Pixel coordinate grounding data
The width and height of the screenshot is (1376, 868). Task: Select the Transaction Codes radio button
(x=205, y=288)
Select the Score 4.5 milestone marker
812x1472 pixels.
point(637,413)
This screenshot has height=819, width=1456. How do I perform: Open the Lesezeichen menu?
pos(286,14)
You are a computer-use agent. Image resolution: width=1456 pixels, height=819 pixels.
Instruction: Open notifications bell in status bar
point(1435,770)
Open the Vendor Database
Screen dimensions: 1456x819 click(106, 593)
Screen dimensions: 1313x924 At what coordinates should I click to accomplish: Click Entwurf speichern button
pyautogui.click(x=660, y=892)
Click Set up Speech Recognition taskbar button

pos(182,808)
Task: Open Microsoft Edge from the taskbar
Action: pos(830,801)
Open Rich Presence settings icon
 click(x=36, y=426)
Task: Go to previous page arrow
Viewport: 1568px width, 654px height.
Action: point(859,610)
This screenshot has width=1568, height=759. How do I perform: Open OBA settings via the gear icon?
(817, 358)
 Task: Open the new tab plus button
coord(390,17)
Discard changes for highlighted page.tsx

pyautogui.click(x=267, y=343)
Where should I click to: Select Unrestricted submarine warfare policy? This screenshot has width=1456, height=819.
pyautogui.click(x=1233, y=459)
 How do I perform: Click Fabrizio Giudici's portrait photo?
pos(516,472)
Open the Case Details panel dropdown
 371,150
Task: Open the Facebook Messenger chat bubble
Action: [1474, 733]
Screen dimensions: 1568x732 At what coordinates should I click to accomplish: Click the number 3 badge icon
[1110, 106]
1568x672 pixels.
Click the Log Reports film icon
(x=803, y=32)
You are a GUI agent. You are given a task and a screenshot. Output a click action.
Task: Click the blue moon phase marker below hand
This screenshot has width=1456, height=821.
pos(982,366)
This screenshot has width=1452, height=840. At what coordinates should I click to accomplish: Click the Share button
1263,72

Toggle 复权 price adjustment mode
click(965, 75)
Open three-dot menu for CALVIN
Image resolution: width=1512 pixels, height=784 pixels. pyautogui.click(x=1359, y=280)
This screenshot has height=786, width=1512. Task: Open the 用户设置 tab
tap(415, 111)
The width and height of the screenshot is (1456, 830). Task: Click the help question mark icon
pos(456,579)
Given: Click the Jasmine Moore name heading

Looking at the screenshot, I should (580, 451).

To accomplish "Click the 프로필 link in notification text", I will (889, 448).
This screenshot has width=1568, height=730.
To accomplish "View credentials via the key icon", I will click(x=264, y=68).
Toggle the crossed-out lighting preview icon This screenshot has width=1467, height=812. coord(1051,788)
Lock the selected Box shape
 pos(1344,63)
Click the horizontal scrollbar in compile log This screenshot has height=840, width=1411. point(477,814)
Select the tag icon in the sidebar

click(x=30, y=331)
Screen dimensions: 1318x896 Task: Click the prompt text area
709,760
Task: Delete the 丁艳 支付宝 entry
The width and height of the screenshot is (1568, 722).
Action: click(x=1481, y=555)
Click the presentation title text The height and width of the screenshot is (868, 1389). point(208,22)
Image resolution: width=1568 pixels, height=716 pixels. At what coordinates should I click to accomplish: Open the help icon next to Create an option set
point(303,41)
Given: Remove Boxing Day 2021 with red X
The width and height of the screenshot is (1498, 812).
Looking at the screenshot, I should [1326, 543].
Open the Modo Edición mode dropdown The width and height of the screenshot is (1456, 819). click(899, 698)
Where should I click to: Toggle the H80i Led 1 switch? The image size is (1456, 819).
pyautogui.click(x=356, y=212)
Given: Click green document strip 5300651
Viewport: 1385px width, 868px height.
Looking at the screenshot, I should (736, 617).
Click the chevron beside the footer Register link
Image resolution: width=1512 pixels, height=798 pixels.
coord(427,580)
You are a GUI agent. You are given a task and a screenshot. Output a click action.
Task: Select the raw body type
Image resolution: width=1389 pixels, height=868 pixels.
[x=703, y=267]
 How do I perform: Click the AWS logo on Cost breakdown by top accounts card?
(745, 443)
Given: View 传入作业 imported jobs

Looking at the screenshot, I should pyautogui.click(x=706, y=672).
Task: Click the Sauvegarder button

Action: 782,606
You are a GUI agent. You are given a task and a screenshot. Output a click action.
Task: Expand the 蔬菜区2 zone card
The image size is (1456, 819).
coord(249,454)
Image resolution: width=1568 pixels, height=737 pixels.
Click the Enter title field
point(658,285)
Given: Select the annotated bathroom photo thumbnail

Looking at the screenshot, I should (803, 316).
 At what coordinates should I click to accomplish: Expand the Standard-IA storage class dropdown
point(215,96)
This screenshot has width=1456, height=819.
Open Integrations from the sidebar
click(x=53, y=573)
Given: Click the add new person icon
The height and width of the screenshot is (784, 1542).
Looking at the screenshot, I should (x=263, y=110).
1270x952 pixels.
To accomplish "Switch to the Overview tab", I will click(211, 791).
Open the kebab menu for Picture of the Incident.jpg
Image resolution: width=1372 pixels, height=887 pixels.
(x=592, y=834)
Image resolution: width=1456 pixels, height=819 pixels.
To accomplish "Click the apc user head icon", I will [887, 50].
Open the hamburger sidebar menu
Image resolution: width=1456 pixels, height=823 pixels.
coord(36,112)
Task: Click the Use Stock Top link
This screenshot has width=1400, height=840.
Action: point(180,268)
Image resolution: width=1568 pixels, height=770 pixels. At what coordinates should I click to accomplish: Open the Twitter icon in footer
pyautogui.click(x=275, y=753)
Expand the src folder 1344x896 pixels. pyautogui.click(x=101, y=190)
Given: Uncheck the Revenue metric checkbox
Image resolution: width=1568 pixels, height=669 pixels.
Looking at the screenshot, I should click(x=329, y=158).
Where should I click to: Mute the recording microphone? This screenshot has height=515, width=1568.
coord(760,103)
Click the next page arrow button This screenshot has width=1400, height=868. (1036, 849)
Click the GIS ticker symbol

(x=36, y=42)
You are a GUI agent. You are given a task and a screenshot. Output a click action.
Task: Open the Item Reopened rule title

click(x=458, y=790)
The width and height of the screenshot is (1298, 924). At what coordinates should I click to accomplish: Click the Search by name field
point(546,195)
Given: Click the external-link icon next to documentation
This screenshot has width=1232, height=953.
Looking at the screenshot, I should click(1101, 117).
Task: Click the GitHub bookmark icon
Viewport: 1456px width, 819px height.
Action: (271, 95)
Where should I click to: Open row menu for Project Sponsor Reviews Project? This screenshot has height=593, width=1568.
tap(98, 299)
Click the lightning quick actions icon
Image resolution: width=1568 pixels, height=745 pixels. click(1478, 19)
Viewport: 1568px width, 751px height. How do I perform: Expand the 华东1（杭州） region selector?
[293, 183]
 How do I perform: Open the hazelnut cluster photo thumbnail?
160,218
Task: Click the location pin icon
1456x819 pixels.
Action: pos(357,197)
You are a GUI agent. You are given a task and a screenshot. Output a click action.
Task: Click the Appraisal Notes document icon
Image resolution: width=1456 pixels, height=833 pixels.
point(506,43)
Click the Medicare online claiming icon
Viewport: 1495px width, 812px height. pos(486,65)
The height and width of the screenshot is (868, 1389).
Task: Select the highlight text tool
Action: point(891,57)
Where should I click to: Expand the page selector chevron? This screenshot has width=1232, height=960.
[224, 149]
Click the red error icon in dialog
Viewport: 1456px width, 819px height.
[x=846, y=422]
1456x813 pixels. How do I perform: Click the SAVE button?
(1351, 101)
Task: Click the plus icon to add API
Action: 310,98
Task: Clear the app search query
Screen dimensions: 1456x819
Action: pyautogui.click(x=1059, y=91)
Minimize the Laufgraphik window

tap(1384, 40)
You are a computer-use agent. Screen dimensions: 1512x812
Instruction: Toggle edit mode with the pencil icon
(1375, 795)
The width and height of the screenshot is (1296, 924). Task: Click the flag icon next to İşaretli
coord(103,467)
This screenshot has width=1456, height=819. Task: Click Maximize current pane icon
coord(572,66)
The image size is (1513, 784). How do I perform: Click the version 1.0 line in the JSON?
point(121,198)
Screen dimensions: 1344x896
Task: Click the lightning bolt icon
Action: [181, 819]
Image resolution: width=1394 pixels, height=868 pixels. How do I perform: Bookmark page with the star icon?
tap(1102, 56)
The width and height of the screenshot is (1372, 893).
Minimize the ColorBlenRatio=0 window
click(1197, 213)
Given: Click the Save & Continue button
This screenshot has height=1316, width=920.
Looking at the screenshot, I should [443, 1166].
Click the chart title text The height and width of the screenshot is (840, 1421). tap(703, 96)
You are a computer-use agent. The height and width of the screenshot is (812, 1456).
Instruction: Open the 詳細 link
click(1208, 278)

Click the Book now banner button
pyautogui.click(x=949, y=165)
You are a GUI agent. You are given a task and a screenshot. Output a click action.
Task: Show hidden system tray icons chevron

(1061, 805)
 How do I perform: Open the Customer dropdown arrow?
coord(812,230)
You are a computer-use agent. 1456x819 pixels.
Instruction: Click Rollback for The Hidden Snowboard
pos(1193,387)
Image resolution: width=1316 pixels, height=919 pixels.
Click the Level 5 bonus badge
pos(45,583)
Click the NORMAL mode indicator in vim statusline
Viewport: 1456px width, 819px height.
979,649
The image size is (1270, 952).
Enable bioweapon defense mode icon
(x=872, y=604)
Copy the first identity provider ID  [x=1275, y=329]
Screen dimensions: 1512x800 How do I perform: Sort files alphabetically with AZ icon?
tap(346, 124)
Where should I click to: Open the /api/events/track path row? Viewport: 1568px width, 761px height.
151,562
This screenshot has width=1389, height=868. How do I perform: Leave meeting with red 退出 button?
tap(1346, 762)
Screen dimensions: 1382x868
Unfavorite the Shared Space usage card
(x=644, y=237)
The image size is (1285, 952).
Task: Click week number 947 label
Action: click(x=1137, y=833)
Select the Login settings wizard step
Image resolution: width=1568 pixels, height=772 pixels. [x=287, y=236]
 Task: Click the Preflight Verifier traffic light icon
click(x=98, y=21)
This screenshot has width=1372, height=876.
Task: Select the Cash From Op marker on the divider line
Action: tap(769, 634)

- Task requirements:
Go through the records and report each line that contains "computer".

- Result below:
You are a computer-use agent. Image resolution: width=1456 pixels, height=819 pixels.
You are a computer-use agent. Screen dimensions: 1512x812
You are a computer-use agent. The height and width of the screenshot is (812, 1456).
You are a computer-use agent. 1456x819 pixels.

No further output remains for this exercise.